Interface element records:
--- START ---
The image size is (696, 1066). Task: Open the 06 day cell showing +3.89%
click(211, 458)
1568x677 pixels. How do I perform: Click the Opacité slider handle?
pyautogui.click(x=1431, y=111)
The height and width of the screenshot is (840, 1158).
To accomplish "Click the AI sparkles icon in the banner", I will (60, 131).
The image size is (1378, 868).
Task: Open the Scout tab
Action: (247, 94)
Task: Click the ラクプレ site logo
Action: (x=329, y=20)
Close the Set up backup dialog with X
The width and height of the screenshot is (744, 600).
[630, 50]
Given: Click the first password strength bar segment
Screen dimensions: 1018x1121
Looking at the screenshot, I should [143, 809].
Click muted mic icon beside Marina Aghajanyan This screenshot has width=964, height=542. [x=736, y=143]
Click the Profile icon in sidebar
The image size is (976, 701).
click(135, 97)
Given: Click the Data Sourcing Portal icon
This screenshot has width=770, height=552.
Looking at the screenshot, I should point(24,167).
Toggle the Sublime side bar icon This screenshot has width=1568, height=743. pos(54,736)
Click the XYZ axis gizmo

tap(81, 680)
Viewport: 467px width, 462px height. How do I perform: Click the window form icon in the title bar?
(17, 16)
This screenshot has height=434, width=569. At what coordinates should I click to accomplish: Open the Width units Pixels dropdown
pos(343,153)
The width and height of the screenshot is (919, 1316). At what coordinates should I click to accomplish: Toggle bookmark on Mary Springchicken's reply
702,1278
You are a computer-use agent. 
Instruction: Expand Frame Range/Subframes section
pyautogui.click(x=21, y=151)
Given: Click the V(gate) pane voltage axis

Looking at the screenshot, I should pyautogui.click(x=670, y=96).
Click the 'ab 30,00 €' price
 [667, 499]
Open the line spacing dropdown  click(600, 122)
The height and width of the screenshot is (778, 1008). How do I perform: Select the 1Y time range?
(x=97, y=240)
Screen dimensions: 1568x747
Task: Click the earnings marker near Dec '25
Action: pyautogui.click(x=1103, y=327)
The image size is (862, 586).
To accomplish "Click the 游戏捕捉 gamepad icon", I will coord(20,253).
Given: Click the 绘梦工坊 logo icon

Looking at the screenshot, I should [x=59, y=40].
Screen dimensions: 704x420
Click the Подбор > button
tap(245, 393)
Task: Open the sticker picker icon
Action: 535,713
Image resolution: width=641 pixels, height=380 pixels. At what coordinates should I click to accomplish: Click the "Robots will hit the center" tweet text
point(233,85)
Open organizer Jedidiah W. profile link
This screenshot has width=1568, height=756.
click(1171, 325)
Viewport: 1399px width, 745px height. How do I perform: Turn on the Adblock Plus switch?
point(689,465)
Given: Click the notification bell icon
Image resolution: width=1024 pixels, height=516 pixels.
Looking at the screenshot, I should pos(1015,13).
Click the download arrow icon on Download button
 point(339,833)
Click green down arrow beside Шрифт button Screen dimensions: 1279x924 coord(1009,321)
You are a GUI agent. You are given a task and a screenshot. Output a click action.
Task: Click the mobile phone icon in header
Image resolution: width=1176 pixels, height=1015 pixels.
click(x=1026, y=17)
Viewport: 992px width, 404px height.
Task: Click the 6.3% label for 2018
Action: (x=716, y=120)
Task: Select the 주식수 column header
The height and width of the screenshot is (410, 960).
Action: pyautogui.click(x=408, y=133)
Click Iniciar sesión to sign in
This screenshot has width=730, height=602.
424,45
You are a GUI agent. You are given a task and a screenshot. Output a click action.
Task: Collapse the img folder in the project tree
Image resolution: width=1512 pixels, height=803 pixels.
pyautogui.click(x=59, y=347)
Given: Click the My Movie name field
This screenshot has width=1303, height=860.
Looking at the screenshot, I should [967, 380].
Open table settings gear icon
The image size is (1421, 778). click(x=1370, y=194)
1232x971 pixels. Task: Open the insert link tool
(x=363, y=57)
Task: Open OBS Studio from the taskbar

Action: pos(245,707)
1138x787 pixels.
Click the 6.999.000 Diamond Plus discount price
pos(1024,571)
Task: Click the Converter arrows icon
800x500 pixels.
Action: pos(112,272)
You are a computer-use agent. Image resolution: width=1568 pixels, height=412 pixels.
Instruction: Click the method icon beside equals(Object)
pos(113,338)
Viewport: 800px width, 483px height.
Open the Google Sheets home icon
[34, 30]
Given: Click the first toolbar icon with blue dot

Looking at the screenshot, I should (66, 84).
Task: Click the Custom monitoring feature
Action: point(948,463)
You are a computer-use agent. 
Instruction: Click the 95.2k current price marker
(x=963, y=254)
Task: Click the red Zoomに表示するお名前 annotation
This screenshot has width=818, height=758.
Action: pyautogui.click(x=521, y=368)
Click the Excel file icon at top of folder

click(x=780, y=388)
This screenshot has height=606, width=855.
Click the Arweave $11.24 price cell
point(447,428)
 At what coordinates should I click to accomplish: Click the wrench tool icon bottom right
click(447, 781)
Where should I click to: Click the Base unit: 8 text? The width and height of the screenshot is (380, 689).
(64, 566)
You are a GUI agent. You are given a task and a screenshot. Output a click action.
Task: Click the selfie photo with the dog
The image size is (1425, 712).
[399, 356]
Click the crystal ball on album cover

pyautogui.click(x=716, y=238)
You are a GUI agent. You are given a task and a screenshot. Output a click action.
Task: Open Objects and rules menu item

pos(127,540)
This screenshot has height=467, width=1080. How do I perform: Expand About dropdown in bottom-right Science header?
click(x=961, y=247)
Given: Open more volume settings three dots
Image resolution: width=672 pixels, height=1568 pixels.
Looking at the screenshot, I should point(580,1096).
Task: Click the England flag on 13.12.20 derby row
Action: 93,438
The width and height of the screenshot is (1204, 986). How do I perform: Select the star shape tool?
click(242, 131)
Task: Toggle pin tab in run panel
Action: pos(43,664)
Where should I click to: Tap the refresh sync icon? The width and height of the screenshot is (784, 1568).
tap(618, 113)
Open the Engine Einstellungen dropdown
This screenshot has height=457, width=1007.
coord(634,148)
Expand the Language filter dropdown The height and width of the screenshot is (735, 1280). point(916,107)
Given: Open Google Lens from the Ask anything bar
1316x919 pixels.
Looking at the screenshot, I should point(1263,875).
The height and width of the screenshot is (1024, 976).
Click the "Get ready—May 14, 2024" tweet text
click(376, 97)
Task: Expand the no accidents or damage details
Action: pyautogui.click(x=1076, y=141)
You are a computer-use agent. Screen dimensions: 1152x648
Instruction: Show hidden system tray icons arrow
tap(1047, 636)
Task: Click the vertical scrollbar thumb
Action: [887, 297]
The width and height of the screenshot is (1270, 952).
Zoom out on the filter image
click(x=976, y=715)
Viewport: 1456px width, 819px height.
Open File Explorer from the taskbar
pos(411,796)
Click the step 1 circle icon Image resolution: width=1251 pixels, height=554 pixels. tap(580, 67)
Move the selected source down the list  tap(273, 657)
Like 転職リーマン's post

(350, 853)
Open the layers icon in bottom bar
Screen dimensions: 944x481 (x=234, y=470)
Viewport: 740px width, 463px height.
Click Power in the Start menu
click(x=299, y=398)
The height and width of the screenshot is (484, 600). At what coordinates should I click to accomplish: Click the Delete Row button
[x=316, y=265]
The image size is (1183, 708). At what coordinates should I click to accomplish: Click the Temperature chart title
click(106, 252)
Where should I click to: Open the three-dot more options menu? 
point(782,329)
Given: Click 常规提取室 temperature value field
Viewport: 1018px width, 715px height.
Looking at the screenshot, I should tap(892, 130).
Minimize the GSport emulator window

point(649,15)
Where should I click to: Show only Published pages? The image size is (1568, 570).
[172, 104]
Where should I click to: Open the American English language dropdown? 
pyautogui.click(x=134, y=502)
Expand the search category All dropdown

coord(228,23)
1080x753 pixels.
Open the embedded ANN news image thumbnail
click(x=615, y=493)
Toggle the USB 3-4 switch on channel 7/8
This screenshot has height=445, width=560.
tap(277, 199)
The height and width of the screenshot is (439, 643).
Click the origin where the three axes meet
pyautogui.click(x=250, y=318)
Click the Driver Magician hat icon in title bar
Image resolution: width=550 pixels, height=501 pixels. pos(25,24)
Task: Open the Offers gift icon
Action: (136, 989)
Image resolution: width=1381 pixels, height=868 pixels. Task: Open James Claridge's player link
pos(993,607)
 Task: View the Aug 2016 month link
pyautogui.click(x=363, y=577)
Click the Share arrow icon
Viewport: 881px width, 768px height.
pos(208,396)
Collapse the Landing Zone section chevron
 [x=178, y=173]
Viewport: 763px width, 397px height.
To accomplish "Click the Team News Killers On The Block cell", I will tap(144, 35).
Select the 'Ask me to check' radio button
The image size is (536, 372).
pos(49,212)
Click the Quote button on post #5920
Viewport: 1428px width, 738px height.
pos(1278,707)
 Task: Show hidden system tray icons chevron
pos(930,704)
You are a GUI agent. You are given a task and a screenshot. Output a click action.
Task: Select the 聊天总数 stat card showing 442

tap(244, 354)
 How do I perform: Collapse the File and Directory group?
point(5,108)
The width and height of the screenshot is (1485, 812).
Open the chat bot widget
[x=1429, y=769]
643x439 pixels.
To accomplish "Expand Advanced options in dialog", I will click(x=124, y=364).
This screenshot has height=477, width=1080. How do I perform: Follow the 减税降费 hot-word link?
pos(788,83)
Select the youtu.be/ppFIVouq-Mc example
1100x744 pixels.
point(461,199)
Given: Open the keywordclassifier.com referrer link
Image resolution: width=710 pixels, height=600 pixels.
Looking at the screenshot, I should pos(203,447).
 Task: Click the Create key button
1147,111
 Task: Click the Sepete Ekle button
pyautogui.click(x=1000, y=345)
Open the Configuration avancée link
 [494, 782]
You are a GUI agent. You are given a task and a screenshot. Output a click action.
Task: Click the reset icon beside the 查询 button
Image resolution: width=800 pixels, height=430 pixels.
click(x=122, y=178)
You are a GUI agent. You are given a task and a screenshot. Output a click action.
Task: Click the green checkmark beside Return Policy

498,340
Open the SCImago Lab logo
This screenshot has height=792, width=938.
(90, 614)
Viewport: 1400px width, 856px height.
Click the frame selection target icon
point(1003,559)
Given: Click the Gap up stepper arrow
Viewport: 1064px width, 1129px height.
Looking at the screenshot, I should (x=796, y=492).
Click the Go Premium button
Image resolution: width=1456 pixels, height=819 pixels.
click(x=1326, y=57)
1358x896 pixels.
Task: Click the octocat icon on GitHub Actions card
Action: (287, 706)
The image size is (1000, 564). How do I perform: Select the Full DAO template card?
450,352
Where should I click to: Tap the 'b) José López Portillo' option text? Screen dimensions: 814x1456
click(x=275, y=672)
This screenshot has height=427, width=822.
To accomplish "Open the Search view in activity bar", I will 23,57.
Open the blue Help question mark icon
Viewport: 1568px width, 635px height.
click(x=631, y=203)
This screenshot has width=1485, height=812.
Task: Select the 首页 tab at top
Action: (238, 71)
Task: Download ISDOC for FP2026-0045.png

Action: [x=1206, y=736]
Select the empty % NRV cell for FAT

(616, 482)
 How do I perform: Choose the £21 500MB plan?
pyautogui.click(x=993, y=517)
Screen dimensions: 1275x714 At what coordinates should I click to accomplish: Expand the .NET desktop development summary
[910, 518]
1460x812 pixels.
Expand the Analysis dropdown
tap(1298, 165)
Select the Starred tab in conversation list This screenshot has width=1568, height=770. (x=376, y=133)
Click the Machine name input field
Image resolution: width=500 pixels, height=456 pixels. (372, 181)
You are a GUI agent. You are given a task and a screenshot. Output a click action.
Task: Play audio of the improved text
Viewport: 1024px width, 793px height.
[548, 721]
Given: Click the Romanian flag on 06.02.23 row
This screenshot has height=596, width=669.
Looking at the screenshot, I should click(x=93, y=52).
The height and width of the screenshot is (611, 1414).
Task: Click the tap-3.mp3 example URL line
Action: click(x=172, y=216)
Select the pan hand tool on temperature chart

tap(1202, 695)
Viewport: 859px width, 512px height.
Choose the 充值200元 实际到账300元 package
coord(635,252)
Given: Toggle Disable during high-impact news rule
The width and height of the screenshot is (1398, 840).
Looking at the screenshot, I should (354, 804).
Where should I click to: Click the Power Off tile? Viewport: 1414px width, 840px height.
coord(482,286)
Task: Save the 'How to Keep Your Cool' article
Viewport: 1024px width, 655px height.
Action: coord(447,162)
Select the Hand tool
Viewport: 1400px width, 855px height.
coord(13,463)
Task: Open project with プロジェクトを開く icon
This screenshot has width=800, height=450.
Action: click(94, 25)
--- END ---
_Work to do_
Write out the lines again, starting with the line that contains "1080x753 pixels." and going on through the line that contains "will tap(144, 35).", swapping "chevron" for "arrow" and leaving everything else unchanged.

_Exercise solution_
1080x753 pixels.
Open the embedded ANN news image thumbnail
click(x=615, y=493)
Toggle the USB 3-4 switch on channel 7/8
This screenshot has height=445, width=560.
tap(277, 199)
The height and width of the screenshot is (439, 643).
Click the origin where the three axes meet
pyautogui.click(x=250, y=318)
Click the Driver Magician hat icon in title bar
Image resolution: width=550 pixels, height=501 pixels. pos(25,24)
Task: Open the Offers gift icon
Action: (136, 989)
Image resolution: width=1381 pixels, height=868 pixels. Task: Open James Claridge's player link
pos(993,607)
 Task: View the Aug 2016 month link
pyautogui.click(x=363, y=577)
Click the Share arrow icon
Viewport: 881px width, 768px height.
pos(208,396)
Collapse the Landing Zone section arrow
 [x=178, y=173]
Viewport: 763px width, 397px height.
To accomplish "Click the Team News Killers On The Block cell", I will tap(144, 35).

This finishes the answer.